3. free the memory allocated for the node to delete.

So lets look at this 1 step at a time:
1. Find the node to delete and the previous node

Code:

//if deleting the first node
if(nodeNumber == 1){
     nodeToDelete = firstNode;
     firstNode = firstNode->nextNode;
}else{
     //start at the begginning
     nodeToDelete = firstNode;
     prevNode = NULL;
     //find the previous node and node to delete
     for(int i = 0; i < nodeNumber - 1; i++){
          prevNode = nodeToDelete;
          nodeToDelete = nodeToDelete->nextNode;
     }

2. Make the previous node’s next node pointer point to the node

Code:

prevNode->nextNode = nodeToDelete->nextNode;

3. free the memory allocated for the node to delete.

Code:

free(nodeToDelete);

And that is all there is to removing a node from a linked list and about all the basics for a linked list.

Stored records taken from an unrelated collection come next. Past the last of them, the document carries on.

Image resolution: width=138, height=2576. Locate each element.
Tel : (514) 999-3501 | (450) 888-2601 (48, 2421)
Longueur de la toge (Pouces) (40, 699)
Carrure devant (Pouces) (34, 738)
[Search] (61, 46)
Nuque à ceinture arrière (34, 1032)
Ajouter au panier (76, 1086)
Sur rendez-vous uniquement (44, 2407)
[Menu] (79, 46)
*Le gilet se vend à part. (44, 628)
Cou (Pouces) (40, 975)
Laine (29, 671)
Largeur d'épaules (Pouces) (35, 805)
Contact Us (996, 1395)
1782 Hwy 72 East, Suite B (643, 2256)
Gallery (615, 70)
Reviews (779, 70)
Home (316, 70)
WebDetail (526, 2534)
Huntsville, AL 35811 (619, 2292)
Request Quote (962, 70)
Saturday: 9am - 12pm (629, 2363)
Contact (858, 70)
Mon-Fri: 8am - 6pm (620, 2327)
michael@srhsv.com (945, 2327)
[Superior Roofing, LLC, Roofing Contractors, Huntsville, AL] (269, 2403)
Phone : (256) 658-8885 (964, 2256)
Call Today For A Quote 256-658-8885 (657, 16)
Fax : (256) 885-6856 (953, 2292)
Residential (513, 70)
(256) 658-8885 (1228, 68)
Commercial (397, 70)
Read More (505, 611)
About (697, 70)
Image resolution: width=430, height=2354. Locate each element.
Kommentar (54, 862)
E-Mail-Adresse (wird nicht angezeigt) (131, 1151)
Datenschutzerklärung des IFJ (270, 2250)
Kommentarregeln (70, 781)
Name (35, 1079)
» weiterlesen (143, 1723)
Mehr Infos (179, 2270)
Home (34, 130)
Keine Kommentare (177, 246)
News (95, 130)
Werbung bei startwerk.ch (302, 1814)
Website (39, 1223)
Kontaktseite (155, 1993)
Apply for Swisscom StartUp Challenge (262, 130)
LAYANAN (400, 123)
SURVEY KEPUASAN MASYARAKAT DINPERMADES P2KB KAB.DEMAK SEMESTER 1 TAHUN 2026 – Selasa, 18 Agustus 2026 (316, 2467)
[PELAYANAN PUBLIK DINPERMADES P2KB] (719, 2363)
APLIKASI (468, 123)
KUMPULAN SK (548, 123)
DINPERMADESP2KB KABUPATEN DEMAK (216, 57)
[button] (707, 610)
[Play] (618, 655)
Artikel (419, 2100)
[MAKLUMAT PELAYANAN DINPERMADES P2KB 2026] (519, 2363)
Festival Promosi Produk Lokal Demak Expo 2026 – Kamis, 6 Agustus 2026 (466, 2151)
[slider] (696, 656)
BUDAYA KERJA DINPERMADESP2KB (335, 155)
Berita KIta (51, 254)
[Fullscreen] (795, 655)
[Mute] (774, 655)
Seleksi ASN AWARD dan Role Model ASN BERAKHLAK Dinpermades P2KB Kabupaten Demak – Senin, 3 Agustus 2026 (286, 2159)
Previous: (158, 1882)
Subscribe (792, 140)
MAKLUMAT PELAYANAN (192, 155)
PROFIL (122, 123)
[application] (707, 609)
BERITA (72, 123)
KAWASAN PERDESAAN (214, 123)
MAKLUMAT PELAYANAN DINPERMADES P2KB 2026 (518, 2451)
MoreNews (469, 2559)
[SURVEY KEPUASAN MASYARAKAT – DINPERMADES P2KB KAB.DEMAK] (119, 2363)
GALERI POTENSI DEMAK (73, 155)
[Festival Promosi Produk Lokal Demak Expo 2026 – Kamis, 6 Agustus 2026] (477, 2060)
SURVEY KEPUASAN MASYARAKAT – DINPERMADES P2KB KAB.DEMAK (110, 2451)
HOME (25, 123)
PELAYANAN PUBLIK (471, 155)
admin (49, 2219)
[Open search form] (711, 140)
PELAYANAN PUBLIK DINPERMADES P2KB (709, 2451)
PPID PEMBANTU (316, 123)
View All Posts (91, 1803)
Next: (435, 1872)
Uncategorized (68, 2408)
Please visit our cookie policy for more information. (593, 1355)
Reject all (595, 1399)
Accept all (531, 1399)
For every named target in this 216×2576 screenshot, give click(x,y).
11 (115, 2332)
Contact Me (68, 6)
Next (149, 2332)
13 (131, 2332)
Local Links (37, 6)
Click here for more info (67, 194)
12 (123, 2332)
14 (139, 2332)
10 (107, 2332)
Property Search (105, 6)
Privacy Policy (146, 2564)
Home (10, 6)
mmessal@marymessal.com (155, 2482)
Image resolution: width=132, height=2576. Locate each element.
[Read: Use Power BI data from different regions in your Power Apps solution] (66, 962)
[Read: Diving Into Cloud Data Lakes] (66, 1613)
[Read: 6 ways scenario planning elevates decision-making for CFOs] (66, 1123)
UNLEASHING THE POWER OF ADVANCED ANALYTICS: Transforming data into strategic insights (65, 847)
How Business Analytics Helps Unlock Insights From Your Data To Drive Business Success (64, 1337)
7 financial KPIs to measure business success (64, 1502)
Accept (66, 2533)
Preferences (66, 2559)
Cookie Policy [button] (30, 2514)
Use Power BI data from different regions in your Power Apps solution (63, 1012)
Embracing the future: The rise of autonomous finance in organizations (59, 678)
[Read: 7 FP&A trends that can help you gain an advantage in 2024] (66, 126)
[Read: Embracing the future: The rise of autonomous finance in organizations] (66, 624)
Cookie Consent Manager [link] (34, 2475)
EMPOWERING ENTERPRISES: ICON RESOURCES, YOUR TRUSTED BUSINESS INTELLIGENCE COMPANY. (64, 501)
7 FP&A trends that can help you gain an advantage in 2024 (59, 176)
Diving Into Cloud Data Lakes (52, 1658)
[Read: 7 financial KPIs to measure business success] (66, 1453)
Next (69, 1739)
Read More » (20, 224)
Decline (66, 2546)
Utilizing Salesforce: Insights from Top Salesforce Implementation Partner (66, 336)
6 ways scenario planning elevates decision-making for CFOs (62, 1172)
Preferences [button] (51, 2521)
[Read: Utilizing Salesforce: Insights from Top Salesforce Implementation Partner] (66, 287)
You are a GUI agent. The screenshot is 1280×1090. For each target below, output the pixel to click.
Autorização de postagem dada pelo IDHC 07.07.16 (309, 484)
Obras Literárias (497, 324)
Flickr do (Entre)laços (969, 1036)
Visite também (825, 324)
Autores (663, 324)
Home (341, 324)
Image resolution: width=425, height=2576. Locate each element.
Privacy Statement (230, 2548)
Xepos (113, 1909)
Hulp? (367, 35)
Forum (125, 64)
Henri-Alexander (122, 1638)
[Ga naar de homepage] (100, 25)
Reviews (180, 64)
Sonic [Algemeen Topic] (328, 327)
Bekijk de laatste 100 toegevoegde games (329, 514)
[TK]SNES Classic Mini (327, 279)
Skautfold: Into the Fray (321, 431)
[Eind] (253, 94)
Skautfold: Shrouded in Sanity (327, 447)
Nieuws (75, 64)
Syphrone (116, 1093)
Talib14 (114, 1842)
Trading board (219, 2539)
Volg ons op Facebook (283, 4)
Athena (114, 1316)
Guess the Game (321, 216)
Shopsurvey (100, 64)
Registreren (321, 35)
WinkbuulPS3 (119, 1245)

Originally Posted by mugiwara528

This function is to remove a node from the list and free the memory allocated to that certain node, so i guess i need to use free(), am i right? What do I do?? Do i pass call malloc in my main and pass it as a parameter to deleteNode??

I don't think you're catching the dynamic here... You use malloc() to create space for your data. You use free() to release the memory when you're done with the data. You do not malloc space, not use it then free it... that's nothing more than wasted CPU time.